Refactoring: Boundaries

Please see my other Web Development articles.

Ensuring Separation of Concerns

When refactoring a web application, the following table represents a high-level overview of technologies/tools and the appropriate use of each, along with examples of how their boundaries for us may be violated.
Keep in mind for each tool is intended boundary and look for example violations when seeking areas to improve your application through refactoring.

Technology Boundary/Layer Violation/Issue
JavaScript Client logic/UI layer JavaScript in HTML combines concerns by injecting behavior into markup, prevents caching and reuse.
Insert JavaScript into C# to create dynamic JavaScript. JSon should be used.
HTML Client markup/UI layer HTML mixed with the Database query results, combining presentation markup and data storage together, hindering reuse.
CSS Client styling/layout/UI layer CSS inline within HTML, limiting reuse, increasing maintenance costs (duplicates), mixes semantic markup & styling, prevents caching, reuse.
C# Server logic/middle layer
SQL Data access/data layer SQL mixed with C# to make dynamic SQL. Use LINQ instead.

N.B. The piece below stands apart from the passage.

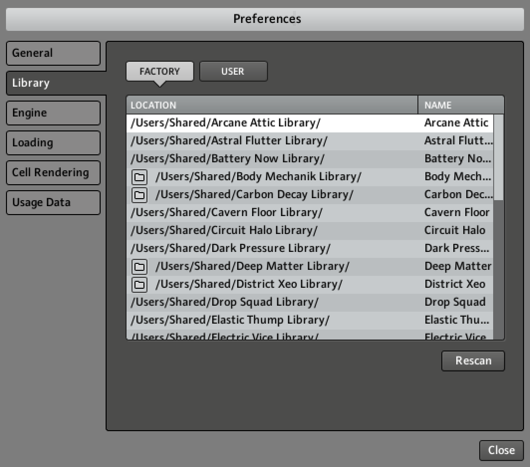
Task: Close the Preferences dialog
Action: coord(501,450)
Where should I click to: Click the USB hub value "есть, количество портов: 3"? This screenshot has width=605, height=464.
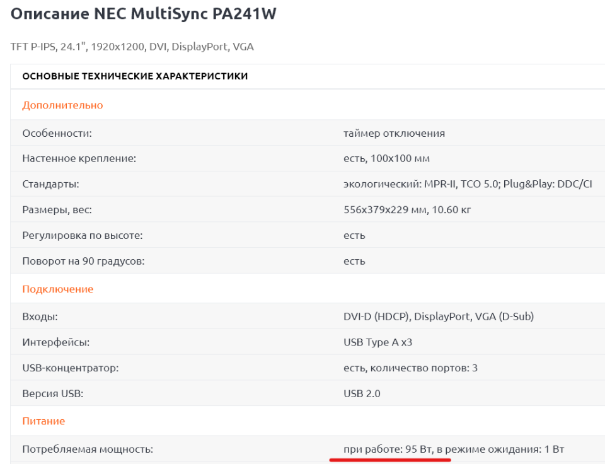click(x=410, y=368)
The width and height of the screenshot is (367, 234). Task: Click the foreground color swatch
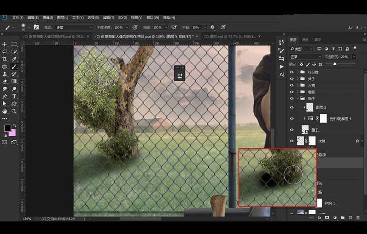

In addition, using each technology within its boundaries provides the following examples of benefits:

  • Caching/Reuse: JavaScript maintained only in .js files (not mixed with HTML or injected with C#) allows browsers to load once, then cache for future reuse.
  • Keyword-formatting & Syntax validation: Each language maintained in their native files allowed the IDE (Visual Studio) format keywords for helpful display and provide valuable design-time validation to avoid bugs before code use.
  • Separation of Concerns: Language files being maintained separately allows developers to more quickly isolate bugs and apply fixes, and aid in productivity/collaboration as specific development tasks may target specific files, avoiding having to change other files being changed by other developers.
  • Code Reuse: Each language maintained in their native files allows OOP techniques to provide resuse of common behavior.